◆ AVAILABLE DATA ◆

---

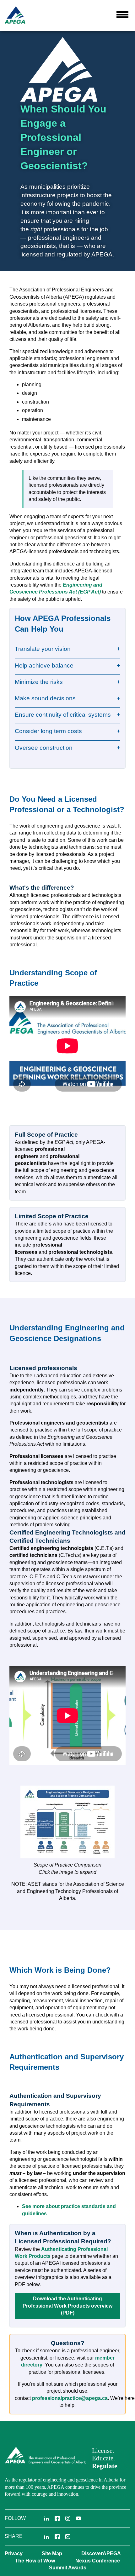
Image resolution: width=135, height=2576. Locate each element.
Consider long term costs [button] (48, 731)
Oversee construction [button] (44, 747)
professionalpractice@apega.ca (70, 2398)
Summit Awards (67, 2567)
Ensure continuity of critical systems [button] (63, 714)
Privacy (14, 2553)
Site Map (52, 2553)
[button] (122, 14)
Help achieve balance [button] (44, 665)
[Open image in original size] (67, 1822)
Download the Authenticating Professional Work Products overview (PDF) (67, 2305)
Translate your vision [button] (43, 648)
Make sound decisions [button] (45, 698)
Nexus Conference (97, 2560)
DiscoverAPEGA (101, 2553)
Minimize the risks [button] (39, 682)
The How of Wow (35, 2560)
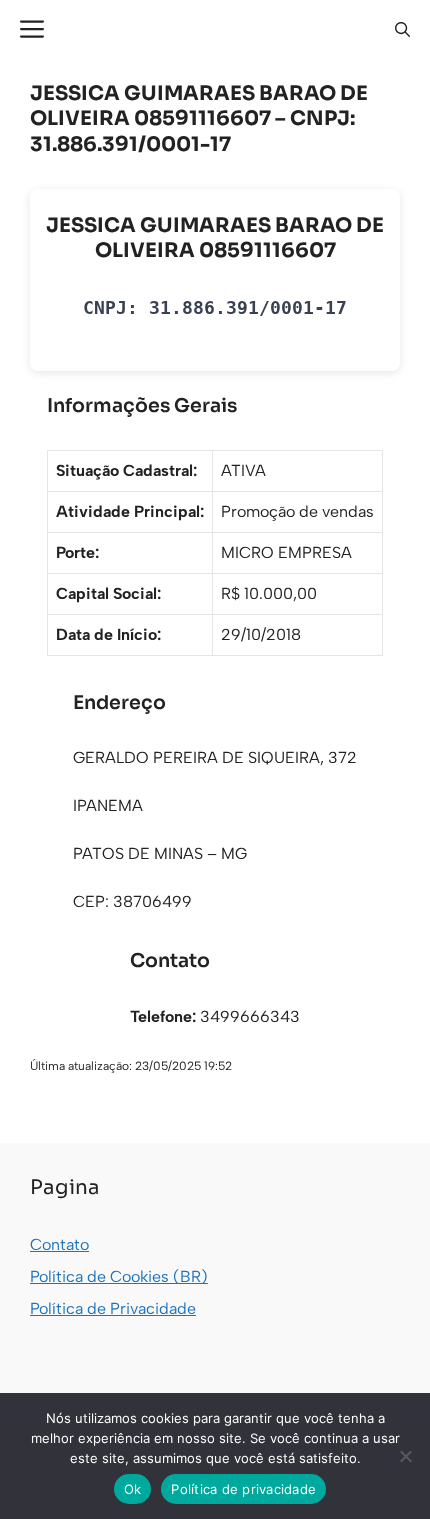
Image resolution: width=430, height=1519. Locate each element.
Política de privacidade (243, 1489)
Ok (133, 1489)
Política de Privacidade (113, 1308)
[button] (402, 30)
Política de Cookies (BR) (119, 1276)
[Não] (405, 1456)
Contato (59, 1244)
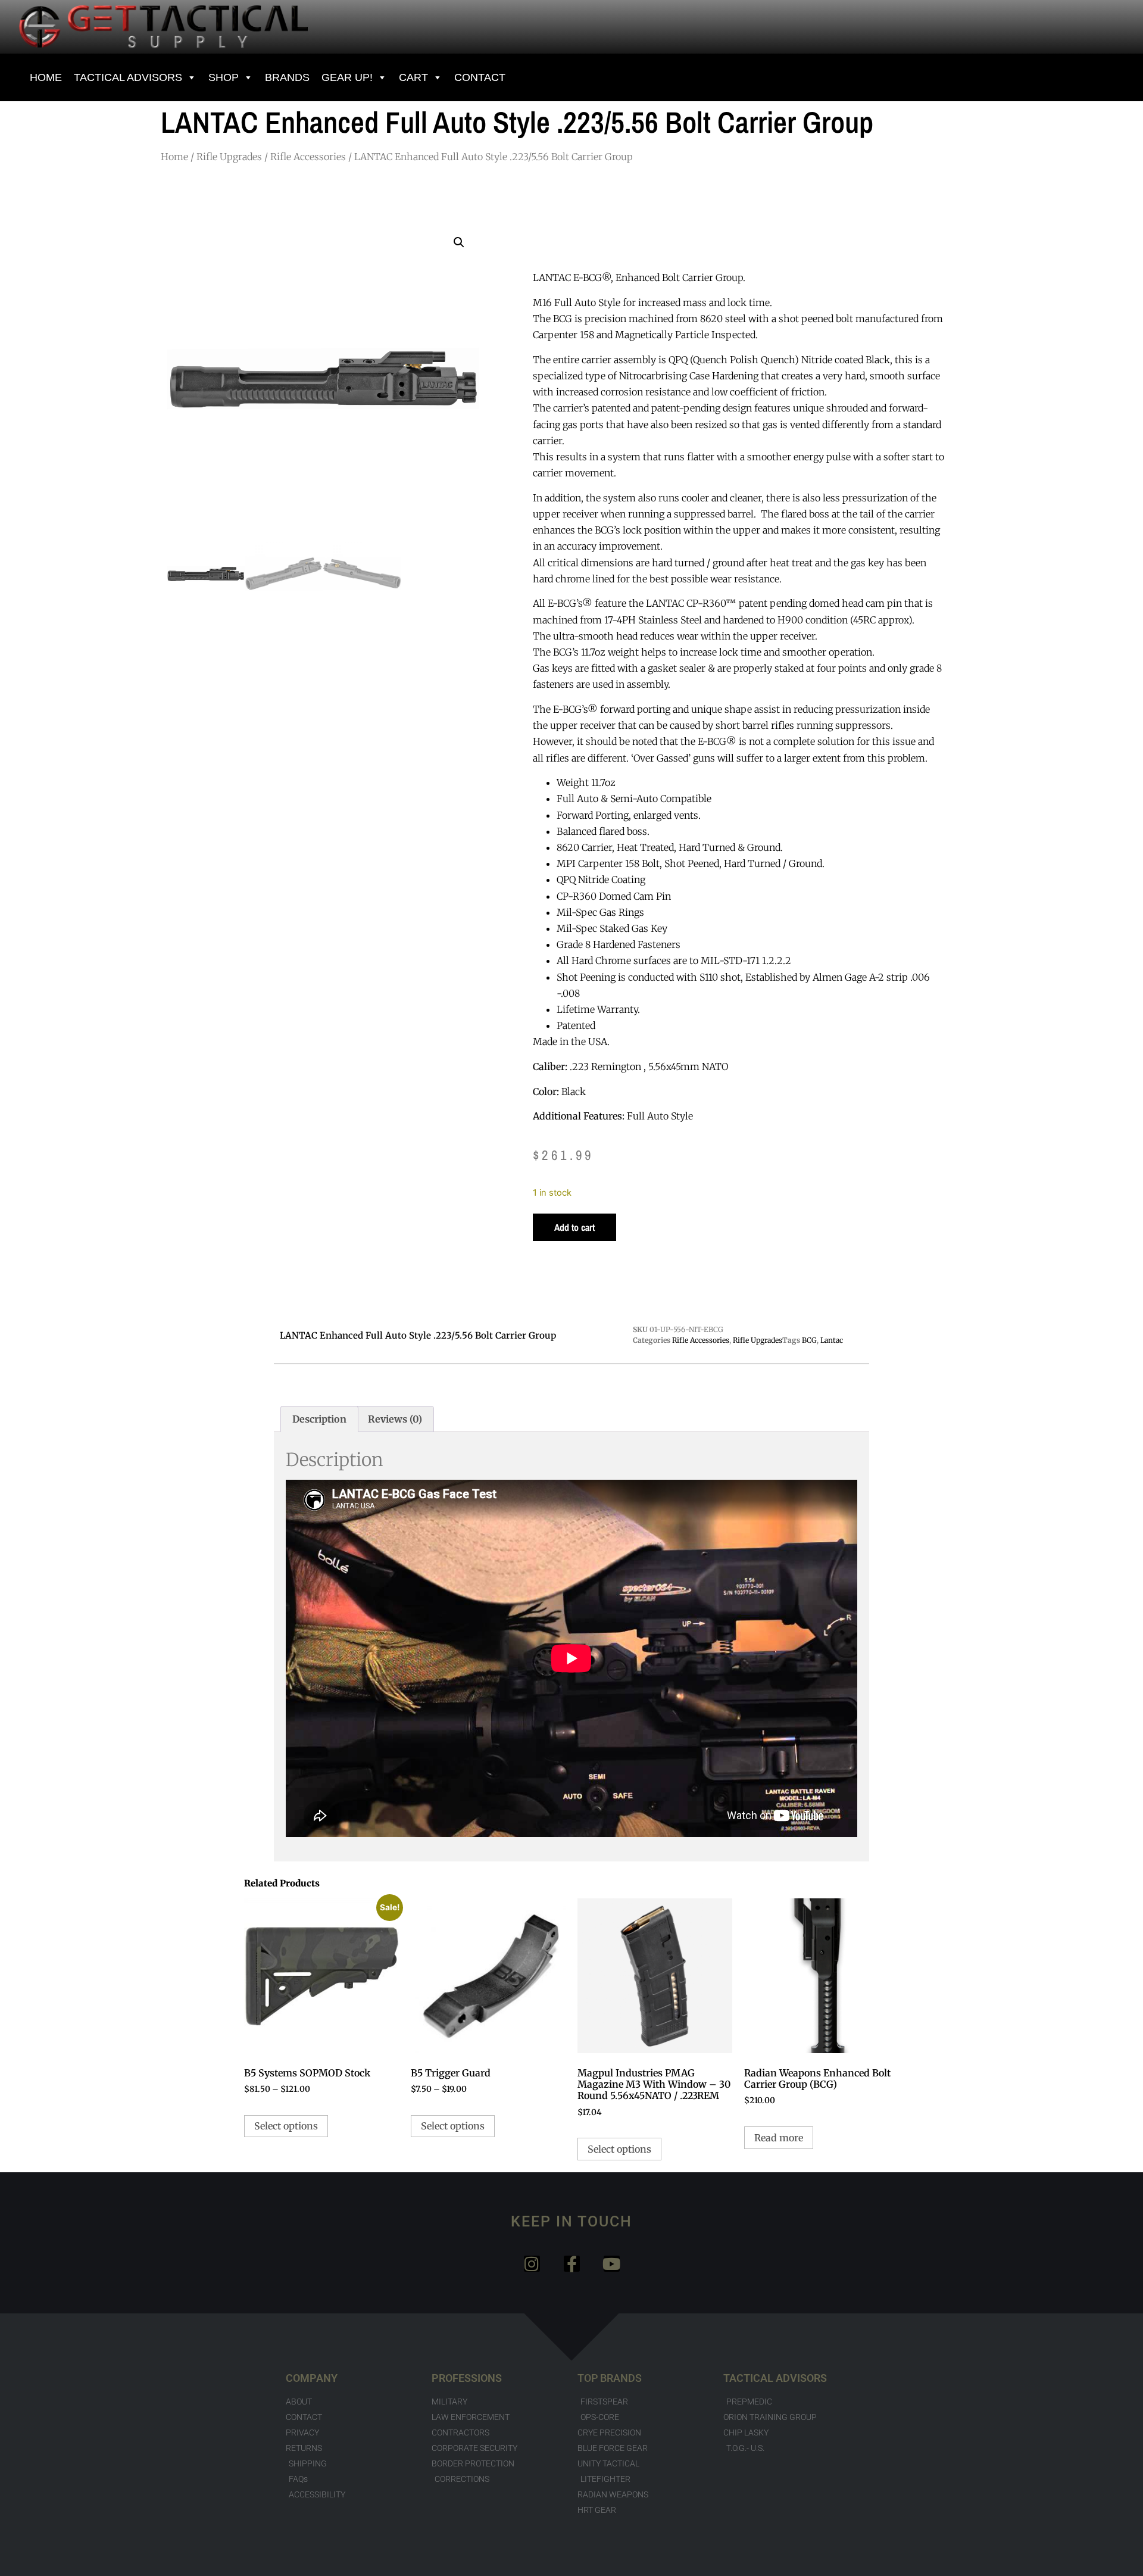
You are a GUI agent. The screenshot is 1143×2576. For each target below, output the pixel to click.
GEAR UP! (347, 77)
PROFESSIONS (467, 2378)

---

◆ TASK DESCRIPTION ◆
When you set down the material above, keep every word exact and include no pictures.

◆ SOLUTION ◆
Image resolution: width=135, height=2576. Locate each element.
Consider long term costs [button] (48, 731)
Oversee construction [button] (44, 747)
professionalpractice@apega.ca (70, 2398)
Summit Awards (67, 2567)
Ensure continuity of critical systems [button] (63, 714)
Privacy (14, 2553)
Site Map (52, 2553)
[button] (122, 14)
Help achieve balance [button] (44, 665)
[Open image in original size] (67, 1822)
Download the Authenticating Professional Work Products overview (PDF) (67, 2305)
Translate your vision [button] (43, 648)
Make sound decisions [button] (45, 698)
Nexus Conference (97, 2560)
DiscoverAPEGA (101, 2553)
Minimize the risks [button] (39, 682)
The How of Wow (35, 2560)
Image resolution: width=430, height=1519. Locate each element.
Política de privacidade (243, 1489)
Ok (133, 1489)
Política de Privacidade (113, 1308)
[button] (402, 30)
Política de Cookies (BR) (119, 1276)
[Não] (405, 1456)
Contato (59, 1244)
You are a GUI agent. The screenshot is 1143×2576. For each target below, output the pixel to click.
GEAR UP! (347, 77)
PROFESSIONS (467, 2378)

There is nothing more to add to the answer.